Your task:
Convert the listing into a Markdown table with the columns Num and Content, from the line with "Open the Pack Installer icon" up to and including the line with "Action: tap(442, 186)". Give one row per line with its number, and leave out blank lines.

━━ Data in this exercise

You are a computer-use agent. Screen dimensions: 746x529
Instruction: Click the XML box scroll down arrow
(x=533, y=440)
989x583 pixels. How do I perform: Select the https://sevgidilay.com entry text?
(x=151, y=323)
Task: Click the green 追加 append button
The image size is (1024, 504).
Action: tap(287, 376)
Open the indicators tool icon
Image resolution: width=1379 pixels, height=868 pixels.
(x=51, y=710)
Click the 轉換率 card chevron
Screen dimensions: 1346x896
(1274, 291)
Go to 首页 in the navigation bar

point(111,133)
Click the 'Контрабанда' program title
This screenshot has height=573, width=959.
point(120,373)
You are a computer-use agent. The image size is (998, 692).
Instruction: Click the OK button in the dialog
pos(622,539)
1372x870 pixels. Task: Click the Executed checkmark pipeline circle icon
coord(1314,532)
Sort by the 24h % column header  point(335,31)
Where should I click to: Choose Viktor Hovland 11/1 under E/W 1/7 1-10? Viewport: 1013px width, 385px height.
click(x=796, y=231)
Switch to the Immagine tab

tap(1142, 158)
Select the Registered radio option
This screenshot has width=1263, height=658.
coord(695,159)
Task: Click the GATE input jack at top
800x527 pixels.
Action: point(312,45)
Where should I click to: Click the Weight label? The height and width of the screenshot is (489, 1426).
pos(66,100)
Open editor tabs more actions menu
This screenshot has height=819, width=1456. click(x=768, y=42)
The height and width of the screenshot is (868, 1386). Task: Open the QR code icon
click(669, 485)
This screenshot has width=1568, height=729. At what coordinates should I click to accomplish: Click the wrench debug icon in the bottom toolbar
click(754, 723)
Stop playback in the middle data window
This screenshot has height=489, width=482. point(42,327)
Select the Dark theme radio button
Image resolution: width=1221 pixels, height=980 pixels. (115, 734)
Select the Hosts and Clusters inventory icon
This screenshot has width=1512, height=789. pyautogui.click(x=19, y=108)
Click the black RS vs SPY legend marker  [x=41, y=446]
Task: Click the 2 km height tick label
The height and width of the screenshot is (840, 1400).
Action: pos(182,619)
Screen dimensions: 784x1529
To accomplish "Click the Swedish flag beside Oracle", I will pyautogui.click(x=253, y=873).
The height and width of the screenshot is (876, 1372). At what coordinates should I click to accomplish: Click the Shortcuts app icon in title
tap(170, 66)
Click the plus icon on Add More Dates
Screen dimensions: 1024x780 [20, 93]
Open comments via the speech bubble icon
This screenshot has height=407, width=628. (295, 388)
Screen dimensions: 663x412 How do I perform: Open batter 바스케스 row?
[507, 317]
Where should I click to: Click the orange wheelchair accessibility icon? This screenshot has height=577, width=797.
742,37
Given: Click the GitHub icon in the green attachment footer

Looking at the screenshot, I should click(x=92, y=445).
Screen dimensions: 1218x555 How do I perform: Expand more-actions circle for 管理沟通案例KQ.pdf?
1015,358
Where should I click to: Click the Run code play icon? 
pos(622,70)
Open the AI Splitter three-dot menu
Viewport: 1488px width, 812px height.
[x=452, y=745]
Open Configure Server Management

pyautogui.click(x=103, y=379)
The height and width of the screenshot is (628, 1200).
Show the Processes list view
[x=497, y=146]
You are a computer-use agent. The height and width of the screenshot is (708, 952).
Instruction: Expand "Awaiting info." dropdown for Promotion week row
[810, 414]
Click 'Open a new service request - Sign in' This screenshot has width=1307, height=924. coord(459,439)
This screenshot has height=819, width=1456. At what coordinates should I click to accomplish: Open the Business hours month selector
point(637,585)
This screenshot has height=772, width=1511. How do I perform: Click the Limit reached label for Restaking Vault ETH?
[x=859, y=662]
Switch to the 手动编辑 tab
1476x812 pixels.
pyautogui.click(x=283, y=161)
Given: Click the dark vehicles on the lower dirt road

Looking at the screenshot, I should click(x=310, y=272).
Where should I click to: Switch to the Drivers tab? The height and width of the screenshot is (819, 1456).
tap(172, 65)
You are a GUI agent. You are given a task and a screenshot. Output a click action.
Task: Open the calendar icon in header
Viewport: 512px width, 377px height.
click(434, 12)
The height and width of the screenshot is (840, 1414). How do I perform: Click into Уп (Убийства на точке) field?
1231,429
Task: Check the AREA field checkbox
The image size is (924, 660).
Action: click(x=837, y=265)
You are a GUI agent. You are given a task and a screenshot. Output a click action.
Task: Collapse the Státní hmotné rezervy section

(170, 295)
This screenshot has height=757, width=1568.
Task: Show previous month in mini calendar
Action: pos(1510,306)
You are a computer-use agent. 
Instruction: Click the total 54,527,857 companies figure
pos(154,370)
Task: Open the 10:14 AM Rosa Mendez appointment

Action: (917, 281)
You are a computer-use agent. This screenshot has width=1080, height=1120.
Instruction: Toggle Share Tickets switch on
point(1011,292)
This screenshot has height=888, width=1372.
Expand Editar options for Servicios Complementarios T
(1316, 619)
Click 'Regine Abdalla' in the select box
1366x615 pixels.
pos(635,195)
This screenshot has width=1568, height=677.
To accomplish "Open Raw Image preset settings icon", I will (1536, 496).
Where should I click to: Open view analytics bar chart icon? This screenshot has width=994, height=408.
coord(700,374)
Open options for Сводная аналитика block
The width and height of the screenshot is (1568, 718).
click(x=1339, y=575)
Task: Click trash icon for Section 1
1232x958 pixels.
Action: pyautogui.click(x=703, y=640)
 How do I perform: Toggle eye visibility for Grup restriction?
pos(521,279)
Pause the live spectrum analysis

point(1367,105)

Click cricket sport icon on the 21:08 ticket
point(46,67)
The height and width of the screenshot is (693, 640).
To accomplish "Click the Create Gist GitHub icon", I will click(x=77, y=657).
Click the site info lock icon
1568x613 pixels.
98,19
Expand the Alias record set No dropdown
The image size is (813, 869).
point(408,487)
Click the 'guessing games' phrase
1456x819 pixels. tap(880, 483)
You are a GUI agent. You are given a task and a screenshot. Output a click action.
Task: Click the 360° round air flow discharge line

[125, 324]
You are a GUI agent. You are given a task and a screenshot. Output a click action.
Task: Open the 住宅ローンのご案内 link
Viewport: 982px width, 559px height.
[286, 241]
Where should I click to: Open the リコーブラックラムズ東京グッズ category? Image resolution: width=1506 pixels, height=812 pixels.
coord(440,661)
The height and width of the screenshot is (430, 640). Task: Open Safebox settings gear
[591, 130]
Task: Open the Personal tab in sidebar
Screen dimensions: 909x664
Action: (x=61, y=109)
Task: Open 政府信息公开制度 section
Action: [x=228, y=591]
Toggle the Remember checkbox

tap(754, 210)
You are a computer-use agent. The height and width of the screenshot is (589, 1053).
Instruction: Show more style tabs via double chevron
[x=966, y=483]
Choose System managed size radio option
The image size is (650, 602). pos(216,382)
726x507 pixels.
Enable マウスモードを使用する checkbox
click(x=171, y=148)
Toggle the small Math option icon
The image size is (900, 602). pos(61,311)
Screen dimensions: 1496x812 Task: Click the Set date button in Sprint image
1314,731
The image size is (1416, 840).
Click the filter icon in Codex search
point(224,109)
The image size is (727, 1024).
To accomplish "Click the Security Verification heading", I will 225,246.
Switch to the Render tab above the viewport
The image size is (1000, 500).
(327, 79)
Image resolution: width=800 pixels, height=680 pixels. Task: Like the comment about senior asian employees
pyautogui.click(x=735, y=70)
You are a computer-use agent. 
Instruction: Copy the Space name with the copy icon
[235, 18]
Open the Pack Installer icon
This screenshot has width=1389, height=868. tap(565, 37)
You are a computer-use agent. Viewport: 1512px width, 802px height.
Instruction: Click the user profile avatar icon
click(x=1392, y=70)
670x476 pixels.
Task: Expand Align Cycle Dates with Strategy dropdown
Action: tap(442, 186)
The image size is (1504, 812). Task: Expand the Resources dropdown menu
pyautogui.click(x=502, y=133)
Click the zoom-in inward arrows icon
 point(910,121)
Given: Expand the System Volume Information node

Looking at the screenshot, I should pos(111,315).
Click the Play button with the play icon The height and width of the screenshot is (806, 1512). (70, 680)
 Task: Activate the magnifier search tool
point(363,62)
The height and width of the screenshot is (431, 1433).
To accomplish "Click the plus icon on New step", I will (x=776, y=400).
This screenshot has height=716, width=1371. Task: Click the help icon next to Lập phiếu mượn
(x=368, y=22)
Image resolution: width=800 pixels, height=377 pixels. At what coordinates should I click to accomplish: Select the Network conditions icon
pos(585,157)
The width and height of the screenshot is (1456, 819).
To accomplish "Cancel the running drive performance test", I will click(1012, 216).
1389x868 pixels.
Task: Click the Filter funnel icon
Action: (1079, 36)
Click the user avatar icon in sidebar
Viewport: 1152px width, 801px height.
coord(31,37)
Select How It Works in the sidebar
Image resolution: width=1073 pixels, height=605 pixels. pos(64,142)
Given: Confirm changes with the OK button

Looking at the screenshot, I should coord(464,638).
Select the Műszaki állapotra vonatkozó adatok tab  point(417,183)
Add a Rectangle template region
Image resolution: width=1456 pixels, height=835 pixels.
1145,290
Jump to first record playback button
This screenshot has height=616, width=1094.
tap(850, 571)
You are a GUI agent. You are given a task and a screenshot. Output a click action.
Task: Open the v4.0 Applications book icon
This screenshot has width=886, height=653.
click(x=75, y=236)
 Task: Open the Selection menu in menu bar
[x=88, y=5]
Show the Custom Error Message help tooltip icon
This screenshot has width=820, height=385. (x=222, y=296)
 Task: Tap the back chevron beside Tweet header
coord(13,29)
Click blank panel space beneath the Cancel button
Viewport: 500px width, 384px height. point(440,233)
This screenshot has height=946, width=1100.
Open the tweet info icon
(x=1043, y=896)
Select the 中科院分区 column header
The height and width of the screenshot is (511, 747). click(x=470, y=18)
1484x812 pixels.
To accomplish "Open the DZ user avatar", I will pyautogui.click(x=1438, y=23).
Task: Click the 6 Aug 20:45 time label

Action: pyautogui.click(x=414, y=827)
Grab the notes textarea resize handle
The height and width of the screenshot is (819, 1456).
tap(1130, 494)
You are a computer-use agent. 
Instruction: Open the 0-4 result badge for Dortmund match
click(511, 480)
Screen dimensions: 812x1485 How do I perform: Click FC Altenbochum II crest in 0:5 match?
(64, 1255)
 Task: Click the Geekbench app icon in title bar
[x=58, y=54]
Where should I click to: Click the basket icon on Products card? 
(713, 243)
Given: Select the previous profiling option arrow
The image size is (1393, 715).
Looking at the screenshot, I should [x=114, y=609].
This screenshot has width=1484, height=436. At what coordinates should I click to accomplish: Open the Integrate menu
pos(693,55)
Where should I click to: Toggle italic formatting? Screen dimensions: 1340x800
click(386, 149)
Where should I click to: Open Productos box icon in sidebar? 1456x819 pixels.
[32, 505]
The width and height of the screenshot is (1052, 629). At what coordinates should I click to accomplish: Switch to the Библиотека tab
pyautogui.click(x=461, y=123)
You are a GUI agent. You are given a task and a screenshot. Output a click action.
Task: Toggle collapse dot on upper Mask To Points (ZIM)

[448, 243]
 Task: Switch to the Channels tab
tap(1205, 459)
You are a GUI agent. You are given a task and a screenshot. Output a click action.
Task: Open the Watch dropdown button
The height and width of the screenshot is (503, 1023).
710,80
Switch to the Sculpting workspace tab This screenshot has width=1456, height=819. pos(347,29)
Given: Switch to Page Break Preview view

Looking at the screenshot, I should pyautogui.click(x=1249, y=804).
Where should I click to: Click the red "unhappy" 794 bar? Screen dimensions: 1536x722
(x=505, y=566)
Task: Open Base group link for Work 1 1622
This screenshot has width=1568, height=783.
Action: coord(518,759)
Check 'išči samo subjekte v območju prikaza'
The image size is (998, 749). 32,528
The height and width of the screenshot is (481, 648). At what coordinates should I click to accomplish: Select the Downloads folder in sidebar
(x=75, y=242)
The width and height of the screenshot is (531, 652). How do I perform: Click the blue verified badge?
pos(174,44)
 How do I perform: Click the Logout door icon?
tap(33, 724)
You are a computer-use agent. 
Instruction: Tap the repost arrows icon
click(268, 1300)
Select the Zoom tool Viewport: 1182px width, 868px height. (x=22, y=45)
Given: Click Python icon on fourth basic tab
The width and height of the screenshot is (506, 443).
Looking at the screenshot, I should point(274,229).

━━━━

Exercise answer:
| Num | Content |
|---|---|
| 1 | Open the Pack Installer icon |
| 2 | This screenshot has width=1389, height=868. tap(565, 37) |
| 3 | You are a computer-use agent. Viewport: 1512px width, 802px height. |
| 4 | Instruction: Click the user profile avatar icon |
| 5 | click(x=1392, y=70) |
| 6 | 670x476 pixels. |
| 7 | Task: Expand Align Cycle Dates with Strategy dropdown |
| 8 | Action: tap(442, 186) |